Sunday, January 28, 2024

The Death of Data Locality?

Data locality is where the computation and the storage are on the same node. This means we don't need to move huge data sets around. But it's a pattern that has fallen out of fashion in recent years.

With a lot of cloud offerings, we lose the data locality that made Hadoop such a great framework on which to run Spark some 10 years ago. The cloud providers counter this with a "just rent more nodes" argument. But if you have full control over your infra, say you're on prem, throwing away data locality is a huge waste.

Just to recap, data locality gives you doubleplusgood efficiency. Not only does the network not take a hit (as it doesn't need to send huge amoungs of data from storage to compute nodes) but we retain OS treats like caching. 

What? The OS has built in caching? Have you ever grepped a large directory and then noticed that executing the same command a second time is orders of magnitude faster than the first time? That's because modern operating systems leave pages in memory unless there is a reason to dispose of them. So, most of the time, there is no point in putting some caching layer on the same machine as where the database lives - a strange anti-pattern I've seen in the wild.

Of course, none of this is not available over the network.

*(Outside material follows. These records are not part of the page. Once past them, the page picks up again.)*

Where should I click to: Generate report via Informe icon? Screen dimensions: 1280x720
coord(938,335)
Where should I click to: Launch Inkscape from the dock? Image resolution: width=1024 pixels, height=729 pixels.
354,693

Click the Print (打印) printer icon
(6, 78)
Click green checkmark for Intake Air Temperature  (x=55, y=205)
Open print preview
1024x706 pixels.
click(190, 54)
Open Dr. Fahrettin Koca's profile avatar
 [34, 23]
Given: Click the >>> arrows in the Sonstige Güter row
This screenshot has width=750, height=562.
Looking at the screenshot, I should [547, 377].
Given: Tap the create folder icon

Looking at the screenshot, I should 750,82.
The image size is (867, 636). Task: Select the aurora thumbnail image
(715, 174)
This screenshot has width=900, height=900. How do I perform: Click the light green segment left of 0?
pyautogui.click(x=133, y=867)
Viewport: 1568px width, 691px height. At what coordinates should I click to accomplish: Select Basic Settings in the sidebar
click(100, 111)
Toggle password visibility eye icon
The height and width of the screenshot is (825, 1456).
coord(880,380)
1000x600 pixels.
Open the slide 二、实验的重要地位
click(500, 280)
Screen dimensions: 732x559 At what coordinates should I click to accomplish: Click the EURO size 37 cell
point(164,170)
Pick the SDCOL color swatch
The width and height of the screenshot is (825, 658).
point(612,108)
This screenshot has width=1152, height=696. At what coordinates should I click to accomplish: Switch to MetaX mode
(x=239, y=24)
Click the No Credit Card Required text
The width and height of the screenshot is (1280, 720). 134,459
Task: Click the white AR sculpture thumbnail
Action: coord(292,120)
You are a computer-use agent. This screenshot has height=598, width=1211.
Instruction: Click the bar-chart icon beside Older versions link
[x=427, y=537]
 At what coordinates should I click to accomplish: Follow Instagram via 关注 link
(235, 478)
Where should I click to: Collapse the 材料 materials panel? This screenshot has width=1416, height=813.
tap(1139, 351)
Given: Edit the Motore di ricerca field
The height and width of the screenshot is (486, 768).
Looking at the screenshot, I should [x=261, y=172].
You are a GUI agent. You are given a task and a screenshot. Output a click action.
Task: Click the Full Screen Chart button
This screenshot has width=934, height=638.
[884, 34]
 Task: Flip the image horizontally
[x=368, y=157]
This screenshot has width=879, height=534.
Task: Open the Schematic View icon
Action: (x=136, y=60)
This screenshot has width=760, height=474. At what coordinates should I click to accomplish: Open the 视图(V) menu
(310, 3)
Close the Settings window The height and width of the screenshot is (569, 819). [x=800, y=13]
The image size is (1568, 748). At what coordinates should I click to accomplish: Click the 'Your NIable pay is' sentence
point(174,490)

Another advantage of having the data locally is that apps can employ a pattern called "memory mapping". The idea is that as far as the app is concerned, a file is just a location in memory. You read it just like you would a sequence of bytes in RAM. Hadoop takes advantage of this.

Why is memory mapping useful? Well, you don't even need to make kernel calls so there is no context switching and certainly no copying data. Here is an example of how to do this in Java. You can prove to yourself that there are no kernel calls by running:

sudo strace -p $(jstack $(jps | grep MemoryMapMain | awk '{print $1}')  | grep ^\"main | perl -pe s/\].*\//g | perl -pe s/.*\\[//g)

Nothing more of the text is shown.